● Instructions for the task:
Could you give back only the lines starting with the line that contains "Select the Sensor Report A2 name cell" and going on through the line that contains "pos(1209,399)", substituting "label" for "badge" and leaving everything else unchanged?

● Provided data:

## BEGIN

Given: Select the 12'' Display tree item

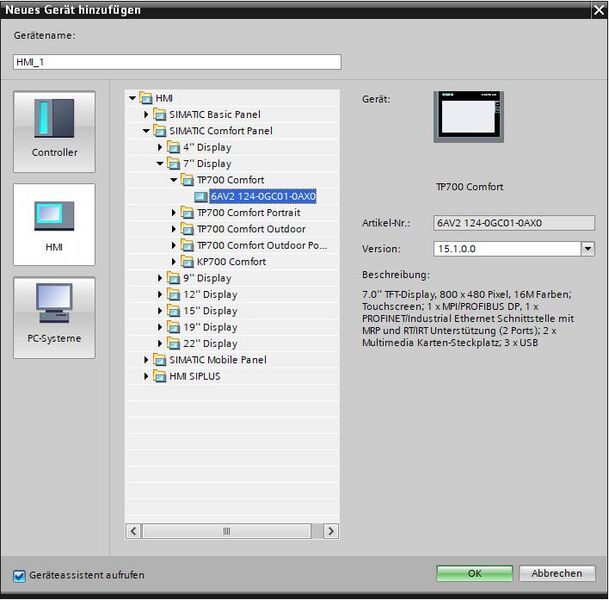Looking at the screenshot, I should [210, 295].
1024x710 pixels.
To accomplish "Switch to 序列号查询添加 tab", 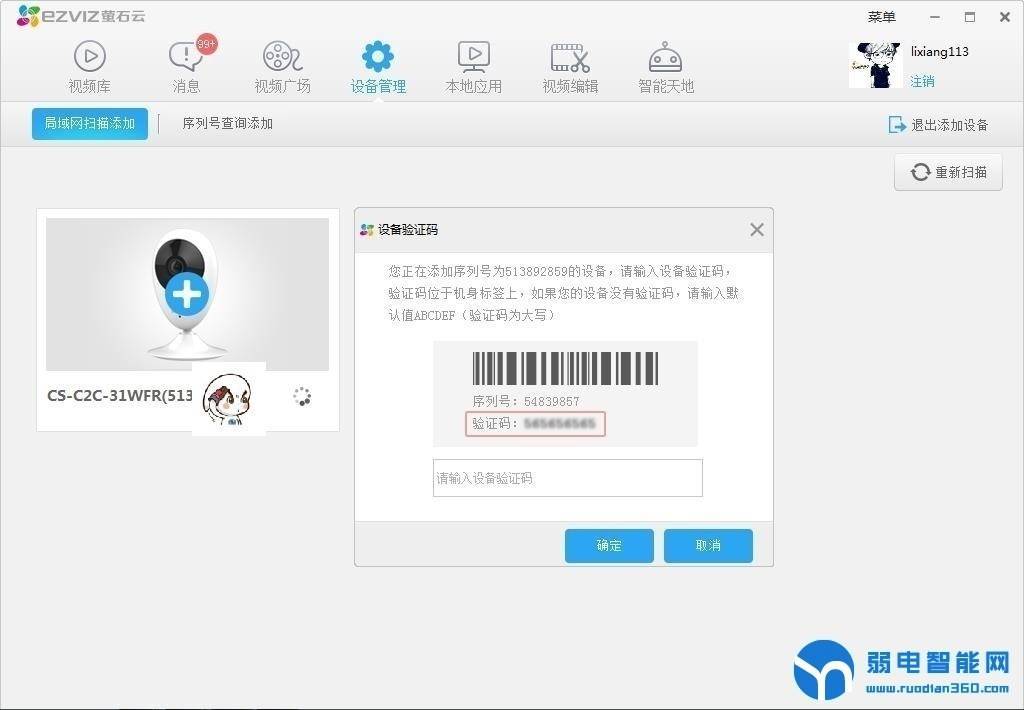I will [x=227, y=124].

## END
## BEGIN

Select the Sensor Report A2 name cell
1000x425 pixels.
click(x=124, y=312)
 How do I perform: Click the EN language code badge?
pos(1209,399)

## END

● Solution to this problem:
Select the Sensor Report A2 name cell
1000x425 pixels.
click(x=124, y=312)
 How do I perform: Click the EN language code label?
pos(1209,399)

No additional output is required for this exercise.